Problem> Where the line with "This screenshot has width=990, height=710." appears below, start writing out lines exactly, and finish with the line with "Click the green", which is included; write out nothing else.
————————
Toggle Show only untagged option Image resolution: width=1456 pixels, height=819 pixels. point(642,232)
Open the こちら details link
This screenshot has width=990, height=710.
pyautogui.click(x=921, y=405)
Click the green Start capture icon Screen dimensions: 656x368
————————
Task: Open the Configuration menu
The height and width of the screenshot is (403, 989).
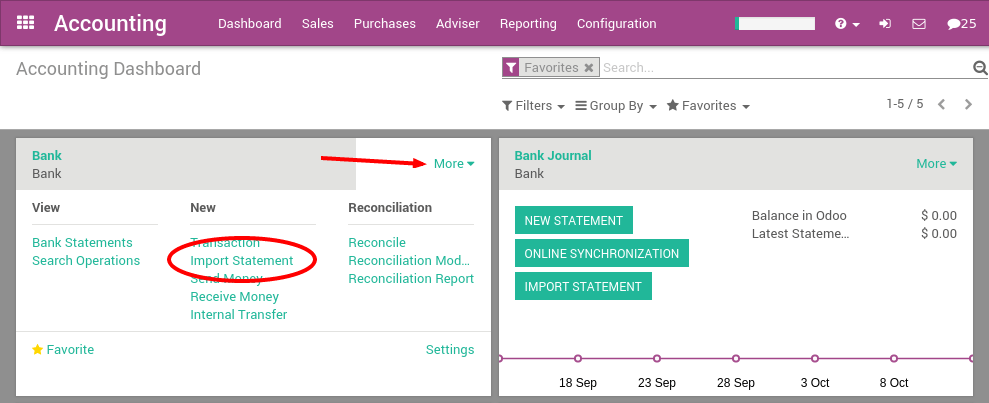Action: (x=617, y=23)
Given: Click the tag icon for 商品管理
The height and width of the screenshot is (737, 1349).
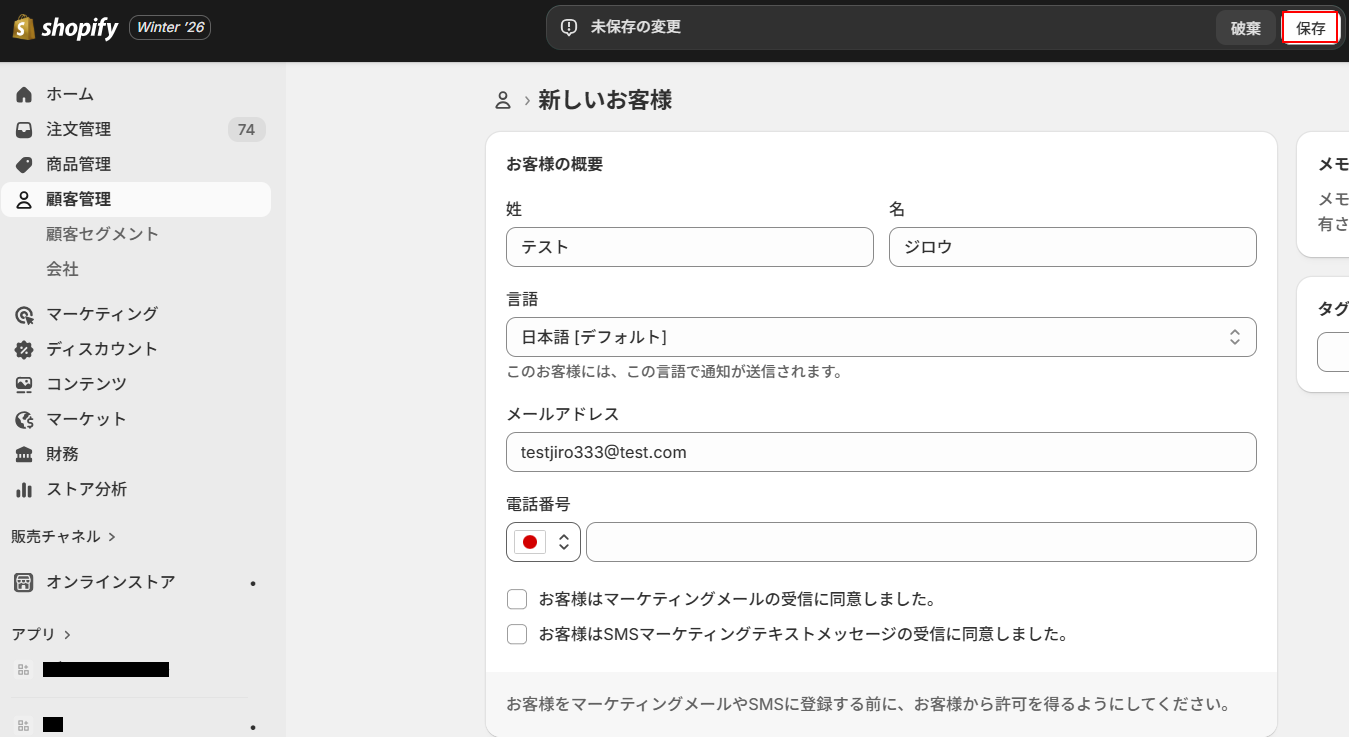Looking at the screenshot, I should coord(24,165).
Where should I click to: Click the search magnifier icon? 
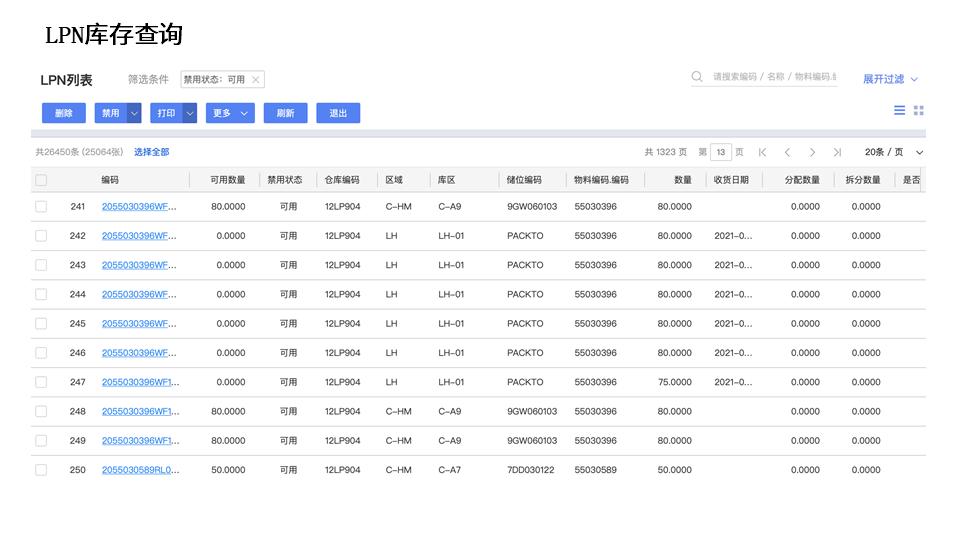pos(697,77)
————————
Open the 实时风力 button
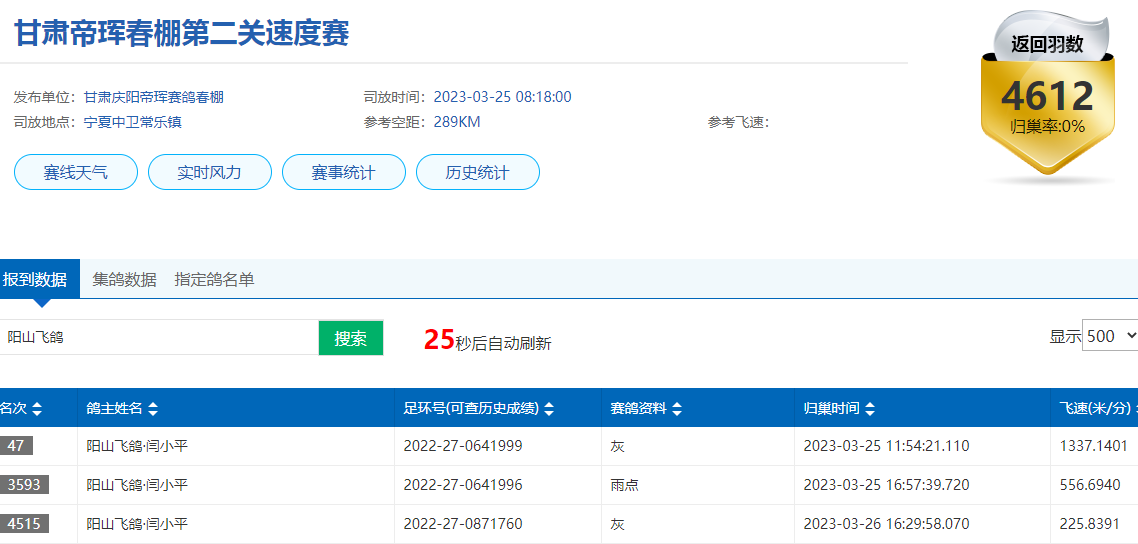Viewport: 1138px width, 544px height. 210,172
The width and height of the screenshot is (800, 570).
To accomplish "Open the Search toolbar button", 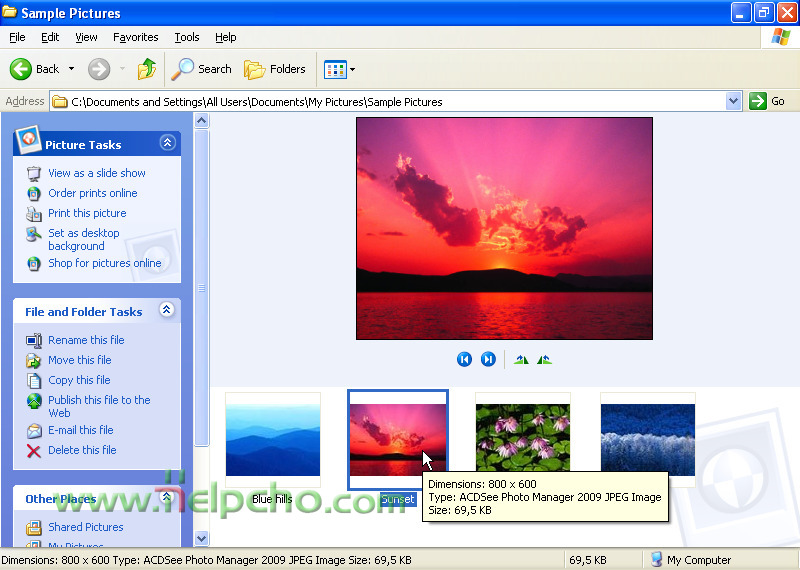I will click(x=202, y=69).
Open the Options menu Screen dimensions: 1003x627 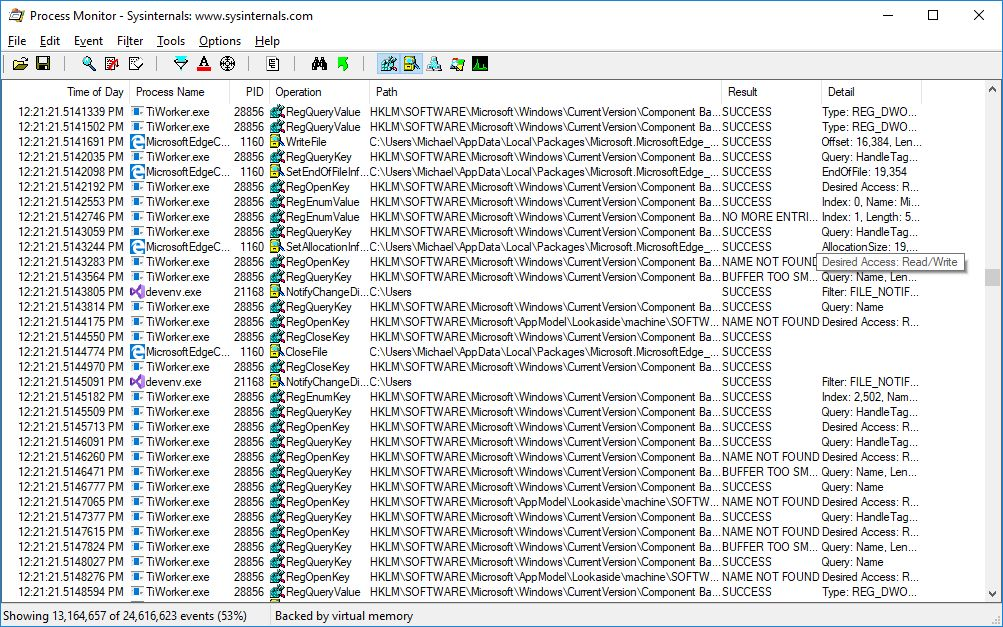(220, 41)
————————
Solved problem>
This screenshot has width=990, height=710.
pyautogui.click(x=921, y=405)
Click the green Start capture icon Screen dimensions: 656x368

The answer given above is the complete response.